About Us

The Urban Climate Change Research Network (UCCRN) is a global consortium of over 1000 individuals from over 150 cities dedicated to the analysis of climate change mitigation and adaptation from an urban perspective. UCCRN members are scholars and experts from universities and research organizations around the world. They span a broad range of expertise including climate scientists; urban heat island and air quality experts; climate change impact scientists; social scientists, including economists, political scientists, and sociologists; and urban designers and planners.

As cities lead on climate change, the demand for knowledge grows

To support city-level action, UCCRN was established in May 2007 during the C40 Large Cities Climate Summit held in New York.

Based at Columbia University’s Earth Institute, UCCRN began as an initial group of 100 researchers in 60 cities and has grown into a network of over 1000 researchers across the world.

UCCRN’s mission is to provide essential knowledge to urban decision-makers to enhance climate science-based policymaking.  

More than half the world’s population is urban and another two billion people are expected to move into cities by 2050. Global economic activity is concentrated in cities, now accounting for up to 70% of global greenhouse gas emissions. Less attention has been directed at understanding urban climate change challenges – urban heat island effects, coastal flooding, and public health risks. These vulnerabilities are amplified due to large populations and complex interdependent urban systems. Across the world, coastal and inland cities require a state-of-the-knowledge assessment process to ground their unique climate change risks and responses to adaptation and mitigation in science-based policymaking. 

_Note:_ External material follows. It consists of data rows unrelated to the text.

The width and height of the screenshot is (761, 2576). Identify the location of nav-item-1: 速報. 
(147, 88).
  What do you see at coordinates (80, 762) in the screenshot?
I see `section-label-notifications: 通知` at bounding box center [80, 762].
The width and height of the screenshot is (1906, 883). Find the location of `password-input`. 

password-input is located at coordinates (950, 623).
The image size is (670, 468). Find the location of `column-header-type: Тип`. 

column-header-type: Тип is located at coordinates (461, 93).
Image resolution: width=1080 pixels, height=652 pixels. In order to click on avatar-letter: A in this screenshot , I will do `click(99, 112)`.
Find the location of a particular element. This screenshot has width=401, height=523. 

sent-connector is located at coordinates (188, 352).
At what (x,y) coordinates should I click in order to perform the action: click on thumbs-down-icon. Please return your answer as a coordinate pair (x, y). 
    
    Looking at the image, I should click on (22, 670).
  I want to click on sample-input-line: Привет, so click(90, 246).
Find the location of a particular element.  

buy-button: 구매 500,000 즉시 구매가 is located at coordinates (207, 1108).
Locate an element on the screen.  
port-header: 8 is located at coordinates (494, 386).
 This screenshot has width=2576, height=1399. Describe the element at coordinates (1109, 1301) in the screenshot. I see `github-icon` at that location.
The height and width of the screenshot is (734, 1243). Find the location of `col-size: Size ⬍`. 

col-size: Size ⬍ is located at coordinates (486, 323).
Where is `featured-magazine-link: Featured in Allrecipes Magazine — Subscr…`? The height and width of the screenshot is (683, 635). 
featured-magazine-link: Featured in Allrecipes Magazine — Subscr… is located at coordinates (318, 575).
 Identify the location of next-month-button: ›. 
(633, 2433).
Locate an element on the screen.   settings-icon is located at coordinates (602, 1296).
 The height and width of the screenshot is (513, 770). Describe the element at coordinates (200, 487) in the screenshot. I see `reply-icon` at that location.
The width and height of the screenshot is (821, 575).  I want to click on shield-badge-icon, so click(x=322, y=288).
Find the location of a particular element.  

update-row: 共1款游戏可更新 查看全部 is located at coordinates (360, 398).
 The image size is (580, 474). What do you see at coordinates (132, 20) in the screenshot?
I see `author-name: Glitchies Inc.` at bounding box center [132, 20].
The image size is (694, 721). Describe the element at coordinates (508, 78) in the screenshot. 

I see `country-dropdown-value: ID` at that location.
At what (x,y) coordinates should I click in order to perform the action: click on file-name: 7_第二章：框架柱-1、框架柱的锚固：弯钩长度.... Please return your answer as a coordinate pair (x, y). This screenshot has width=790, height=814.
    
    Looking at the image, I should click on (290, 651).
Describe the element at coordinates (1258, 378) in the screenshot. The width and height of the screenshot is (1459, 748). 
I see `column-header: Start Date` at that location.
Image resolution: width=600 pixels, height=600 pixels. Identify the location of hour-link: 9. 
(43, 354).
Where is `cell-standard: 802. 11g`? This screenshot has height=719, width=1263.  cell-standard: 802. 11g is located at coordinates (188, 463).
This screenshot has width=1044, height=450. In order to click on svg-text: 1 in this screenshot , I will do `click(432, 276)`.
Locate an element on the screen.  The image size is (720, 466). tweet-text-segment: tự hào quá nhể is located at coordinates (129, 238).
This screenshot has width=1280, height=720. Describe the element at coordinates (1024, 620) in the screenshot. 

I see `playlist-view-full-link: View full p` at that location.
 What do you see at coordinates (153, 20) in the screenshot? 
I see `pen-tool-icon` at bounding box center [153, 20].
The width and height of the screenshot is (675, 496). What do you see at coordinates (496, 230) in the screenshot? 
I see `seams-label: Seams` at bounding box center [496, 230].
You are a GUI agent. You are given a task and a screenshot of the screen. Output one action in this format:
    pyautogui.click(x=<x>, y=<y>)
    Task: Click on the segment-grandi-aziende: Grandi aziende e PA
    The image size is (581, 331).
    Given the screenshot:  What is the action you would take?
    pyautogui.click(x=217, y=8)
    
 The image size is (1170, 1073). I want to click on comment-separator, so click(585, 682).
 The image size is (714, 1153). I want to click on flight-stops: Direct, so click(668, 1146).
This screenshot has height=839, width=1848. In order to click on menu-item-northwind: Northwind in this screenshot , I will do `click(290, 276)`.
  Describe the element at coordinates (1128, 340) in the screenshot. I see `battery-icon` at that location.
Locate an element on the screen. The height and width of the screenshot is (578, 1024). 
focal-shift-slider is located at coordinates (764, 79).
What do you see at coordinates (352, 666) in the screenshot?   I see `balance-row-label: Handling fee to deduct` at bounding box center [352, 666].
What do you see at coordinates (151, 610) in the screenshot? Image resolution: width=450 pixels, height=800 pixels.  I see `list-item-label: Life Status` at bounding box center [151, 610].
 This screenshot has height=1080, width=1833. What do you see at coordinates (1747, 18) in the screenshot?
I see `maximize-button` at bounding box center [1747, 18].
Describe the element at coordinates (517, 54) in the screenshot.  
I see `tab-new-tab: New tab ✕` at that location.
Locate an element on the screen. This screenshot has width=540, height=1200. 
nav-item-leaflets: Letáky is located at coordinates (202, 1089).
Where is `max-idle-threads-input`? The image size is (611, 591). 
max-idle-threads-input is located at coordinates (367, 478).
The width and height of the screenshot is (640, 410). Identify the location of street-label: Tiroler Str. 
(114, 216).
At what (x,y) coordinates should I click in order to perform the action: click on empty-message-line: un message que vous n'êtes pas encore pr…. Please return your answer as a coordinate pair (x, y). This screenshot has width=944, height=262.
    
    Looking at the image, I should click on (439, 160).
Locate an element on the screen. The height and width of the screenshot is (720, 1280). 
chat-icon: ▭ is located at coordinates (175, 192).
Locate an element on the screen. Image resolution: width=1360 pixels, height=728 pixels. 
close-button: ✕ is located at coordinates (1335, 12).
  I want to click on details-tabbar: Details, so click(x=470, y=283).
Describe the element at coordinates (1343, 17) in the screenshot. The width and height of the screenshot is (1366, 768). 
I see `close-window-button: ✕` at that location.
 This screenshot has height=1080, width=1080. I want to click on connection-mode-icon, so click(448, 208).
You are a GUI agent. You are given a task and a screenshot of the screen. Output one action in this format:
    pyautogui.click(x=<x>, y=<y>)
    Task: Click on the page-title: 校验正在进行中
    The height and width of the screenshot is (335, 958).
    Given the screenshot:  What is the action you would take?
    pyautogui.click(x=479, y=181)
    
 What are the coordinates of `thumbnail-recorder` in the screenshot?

Assessment Report on Climate Change and Cities (ARC3). The ARC3 report series represents a collaborative effort with authors from cities in developed and developing countries around the world. The reports are the first-ever global, interdisciplinary, cross-regional, science-based assessment to address climate risks, adaptation, mitigation, and policy mechanisms relevant to cities. The assessment articulates urban climate risk frameworks and climate science for cities and derives policy implications for key urban sectors—water, energy, transportation, sanitation, public health—and the systemic issues of land use and governance. 

Currently, UCCRN is in the planning stages of the third edition of the assessment (ARC3.3). ARC3.3 will be published as a series of reports in 2021 - 2022. Each report will focus on a key facet of urban climate change, including nature-based solutions, urban planning and design, data and the role of technology, and climate governance, among others.

To learn more about the ARC3.3 author nomination process, visit the ARC3.3 Author Nomination page.

UCCRN Stakeholders. UCCRN plays a key role in supporting a burgeoning ‘network of networks’ related to climate change and cities through its own research, workshops, and networking events. Key stakeholders with strong synergy are involved in UCCRN’s Assessment Reports on Climate Change and Cities (ARC3). These stakeholders include city practitioners and policymakers, cities, city networks, nation-states, and international development agencies. UCCRN also supports other groups including NGOs, non-profits, private-sector city planning, and engineering firms, and other stakeholders concerned with the long-term development of cities. 

UCCRN Researchers. The heart of UCCRN is its world-class researchers, many of whom are leading academics, IPCC authors, and practitioner-scholars. These researchers are experts in their fields, which range across the social and natural science spectrum and are from cities all over the world. UCCRN researchers are often involved with providing climate change information and advice to decision-makers for the cities in which they are based.

UCCRN’s goal is to build a network of 10,000 researchers/experts

Regional Hubs. Regional Hubs have been established in cities around the world to provide more geographically targeted research and support for local researchers and practitioners. The Hubs play leadership roles in actively expanding membership geographically.